Furthermore, Scripture provides us with the reasons behind the symbol of the Sabbath. In Genesis, the Sabbath was a celebration of God’s completed work in creation (Genesis 2:2–3; Exodus 20:11). After the Exodus, the Sabbath expanded to a celebration of God’s deliverance from oppression in Egypt (Deuteronomy 5:15). As a result of Jesus’ resurrection, the Sabbath’s emphasis shifted once again. It became a celebration of the rest we have through Christ who delivers us from sin and the grave (Hebrews 4:1–11). For the emerging Christian church, the most dangerous snare was a failure to recognize that Jesus was the substance that fulfilled the symbol of the Sabbath.

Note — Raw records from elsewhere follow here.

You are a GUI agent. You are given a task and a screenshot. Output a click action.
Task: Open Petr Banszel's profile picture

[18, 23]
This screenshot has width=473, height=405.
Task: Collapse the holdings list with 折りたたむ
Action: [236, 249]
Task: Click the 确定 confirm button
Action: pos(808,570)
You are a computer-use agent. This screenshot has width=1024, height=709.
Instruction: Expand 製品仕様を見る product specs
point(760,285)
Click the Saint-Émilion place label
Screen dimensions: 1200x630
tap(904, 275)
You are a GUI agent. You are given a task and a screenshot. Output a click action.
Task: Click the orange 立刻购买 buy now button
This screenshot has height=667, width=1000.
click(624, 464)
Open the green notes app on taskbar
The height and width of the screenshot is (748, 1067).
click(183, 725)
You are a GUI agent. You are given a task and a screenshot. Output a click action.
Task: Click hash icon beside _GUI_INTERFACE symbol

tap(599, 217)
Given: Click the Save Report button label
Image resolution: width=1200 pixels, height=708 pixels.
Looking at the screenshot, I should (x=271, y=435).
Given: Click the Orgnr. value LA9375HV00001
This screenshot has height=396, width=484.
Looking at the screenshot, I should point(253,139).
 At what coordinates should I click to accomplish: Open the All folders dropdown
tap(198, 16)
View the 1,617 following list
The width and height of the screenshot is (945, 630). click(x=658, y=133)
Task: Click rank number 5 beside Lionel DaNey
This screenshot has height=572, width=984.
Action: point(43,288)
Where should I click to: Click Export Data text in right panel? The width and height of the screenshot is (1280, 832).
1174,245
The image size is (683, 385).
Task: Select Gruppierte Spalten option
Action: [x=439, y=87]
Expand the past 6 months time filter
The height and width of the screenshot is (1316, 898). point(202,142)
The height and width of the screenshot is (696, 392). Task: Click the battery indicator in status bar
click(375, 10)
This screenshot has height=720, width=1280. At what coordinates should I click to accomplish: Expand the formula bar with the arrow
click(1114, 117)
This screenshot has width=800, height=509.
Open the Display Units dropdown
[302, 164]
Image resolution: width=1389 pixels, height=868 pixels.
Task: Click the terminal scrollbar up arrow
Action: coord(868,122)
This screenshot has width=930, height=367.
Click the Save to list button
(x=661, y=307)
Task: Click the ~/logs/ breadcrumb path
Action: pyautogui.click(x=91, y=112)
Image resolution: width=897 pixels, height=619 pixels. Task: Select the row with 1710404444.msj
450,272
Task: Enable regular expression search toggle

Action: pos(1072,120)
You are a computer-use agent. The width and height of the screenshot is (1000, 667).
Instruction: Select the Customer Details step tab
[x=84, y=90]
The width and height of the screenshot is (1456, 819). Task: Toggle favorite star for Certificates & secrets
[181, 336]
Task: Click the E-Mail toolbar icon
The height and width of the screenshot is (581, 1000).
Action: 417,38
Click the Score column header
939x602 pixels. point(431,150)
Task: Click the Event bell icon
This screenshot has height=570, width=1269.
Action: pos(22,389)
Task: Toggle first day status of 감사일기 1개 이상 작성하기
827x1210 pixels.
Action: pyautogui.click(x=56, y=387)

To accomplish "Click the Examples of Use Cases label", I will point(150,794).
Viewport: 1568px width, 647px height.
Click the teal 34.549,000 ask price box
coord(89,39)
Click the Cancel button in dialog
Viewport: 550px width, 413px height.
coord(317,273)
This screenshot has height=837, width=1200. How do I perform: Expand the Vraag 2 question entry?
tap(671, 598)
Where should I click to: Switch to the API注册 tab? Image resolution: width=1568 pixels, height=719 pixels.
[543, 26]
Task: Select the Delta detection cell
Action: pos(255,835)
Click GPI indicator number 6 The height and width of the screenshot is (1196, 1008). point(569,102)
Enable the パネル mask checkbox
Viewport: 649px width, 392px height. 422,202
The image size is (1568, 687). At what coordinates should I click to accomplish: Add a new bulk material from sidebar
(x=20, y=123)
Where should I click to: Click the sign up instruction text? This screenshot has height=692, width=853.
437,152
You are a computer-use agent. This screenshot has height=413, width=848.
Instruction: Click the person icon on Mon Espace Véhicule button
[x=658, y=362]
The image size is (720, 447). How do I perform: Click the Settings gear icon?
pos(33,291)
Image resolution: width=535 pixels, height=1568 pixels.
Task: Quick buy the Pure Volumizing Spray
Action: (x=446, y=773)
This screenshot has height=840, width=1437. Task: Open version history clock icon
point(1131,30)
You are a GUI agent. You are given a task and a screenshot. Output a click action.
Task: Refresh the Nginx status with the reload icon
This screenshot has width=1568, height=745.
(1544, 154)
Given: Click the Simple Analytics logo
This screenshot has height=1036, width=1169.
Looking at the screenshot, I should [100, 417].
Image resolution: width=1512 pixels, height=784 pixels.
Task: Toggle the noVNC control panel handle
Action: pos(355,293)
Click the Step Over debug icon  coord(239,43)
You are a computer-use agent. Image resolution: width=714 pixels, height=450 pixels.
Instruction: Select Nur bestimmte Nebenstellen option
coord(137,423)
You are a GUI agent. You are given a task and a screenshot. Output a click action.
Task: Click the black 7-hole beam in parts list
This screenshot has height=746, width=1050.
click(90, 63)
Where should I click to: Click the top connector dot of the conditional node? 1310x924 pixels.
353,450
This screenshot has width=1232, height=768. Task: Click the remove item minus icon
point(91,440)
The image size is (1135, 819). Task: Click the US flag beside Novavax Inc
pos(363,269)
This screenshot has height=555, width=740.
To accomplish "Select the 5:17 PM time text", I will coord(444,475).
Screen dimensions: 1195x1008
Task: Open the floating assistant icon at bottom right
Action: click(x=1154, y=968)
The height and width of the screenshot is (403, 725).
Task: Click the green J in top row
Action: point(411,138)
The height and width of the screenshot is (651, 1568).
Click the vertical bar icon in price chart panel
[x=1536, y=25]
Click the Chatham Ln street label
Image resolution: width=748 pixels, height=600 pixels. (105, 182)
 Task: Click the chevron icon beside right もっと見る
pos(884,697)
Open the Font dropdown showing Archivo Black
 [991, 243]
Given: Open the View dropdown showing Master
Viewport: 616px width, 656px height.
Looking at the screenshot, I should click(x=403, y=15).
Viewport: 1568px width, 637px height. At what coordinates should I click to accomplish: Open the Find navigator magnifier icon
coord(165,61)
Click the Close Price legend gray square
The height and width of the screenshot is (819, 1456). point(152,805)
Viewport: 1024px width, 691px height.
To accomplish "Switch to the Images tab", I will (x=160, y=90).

Finally, if you insist on being slavishly bound to Old Testament laws, you should also be forewarned that failing to keep the letter of the law might be hazardous to your health. According to the Mosaic law, anyone who does any work on the Sabbath “must be put to death” (Exodus 35:2). As the apostle Paul explained, however, “Christ redeemed us from the curse of the law by becoming a curse for us, for it is written: ‘Cursed is everyone who is hung on a tree’” (Galatians 3:13). The Sabbath was “a shadow of the things that were to come; the reality, how- ever, is found in Christ” (Colossians 2:17). In the end, religious rites must inevitably bow to redemptive realities.
Let no one judge you in food or in drink, or regarding a festival or a new moon or sabbaths, which are a shadow of things to come, but the substance is of Christ.
Colossians 2:16–17 NKJV
For further study, see D. A. Carson, ed., From Sabbath to Lord’s Day: A Biblical, Historical, and Theological Investigation (Eugene, OR: Wipf and Stock Publishers, 1999, originally published by Zondervan, 1982) and Is Seventh-Day Adventism Orthodox?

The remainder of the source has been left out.